**GIVEN RECORDS**
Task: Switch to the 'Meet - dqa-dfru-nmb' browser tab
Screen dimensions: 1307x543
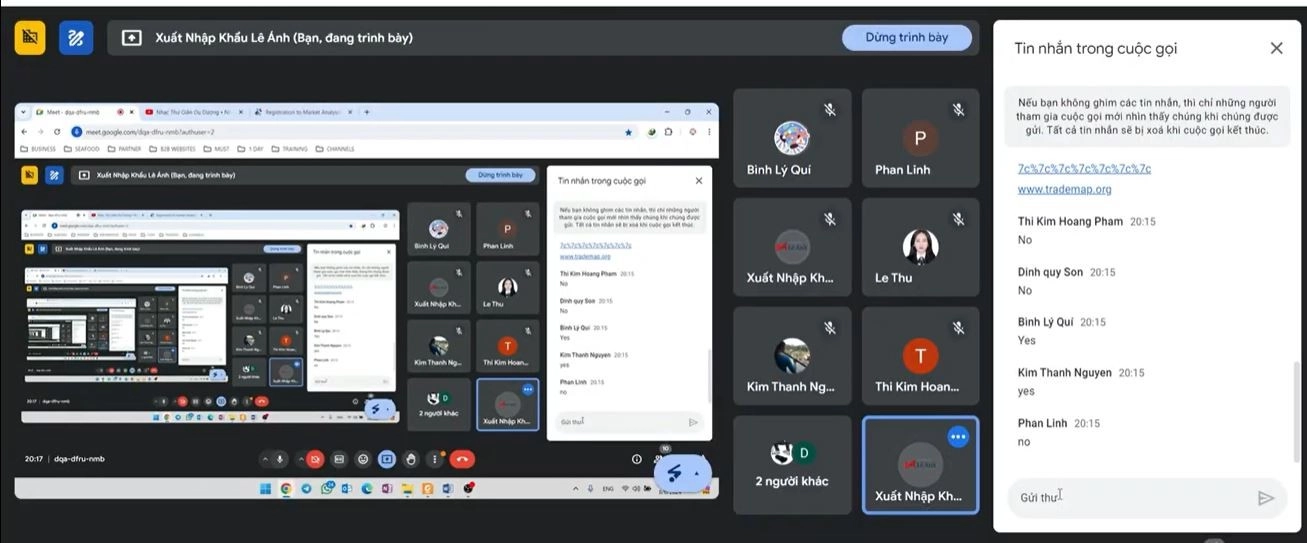Action: pos(75,112)
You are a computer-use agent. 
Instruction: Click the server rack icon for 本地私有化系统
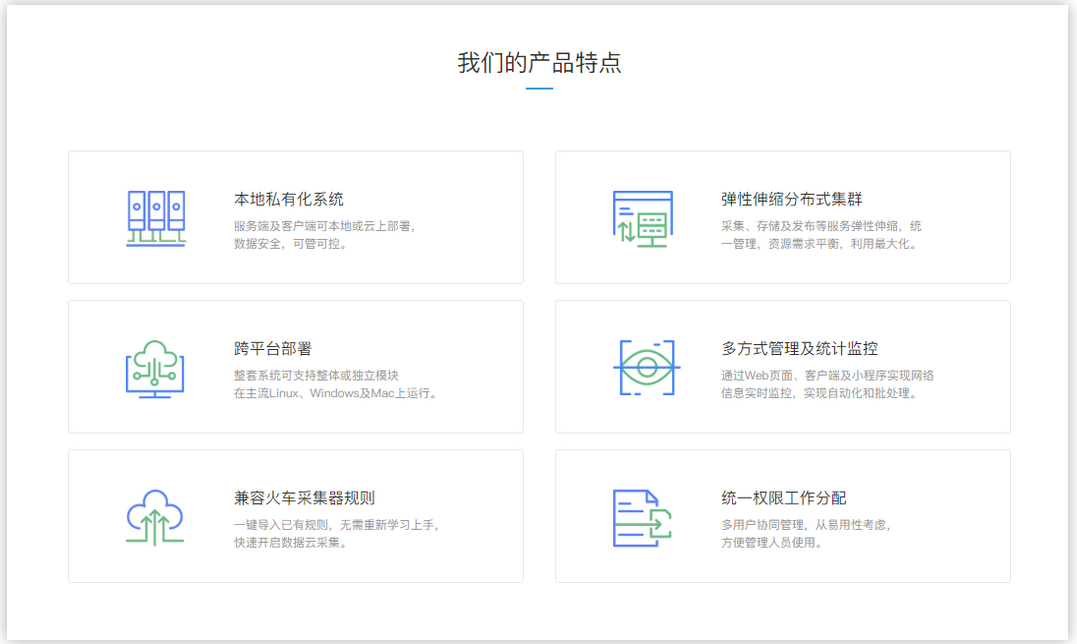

**ACTIVITY**
Although the records above include pictures, the copy must contain only their exact text.

**WRITTEN RESPONSE**
Task: Switch to the 'Meet - dqa-dfru-nmb' browser tab
Screen dimensions: 1307x543
Action: pos(75,112)
You are a computer-use agent. 
Instruction: Click the server rack icon for 本地私有化系统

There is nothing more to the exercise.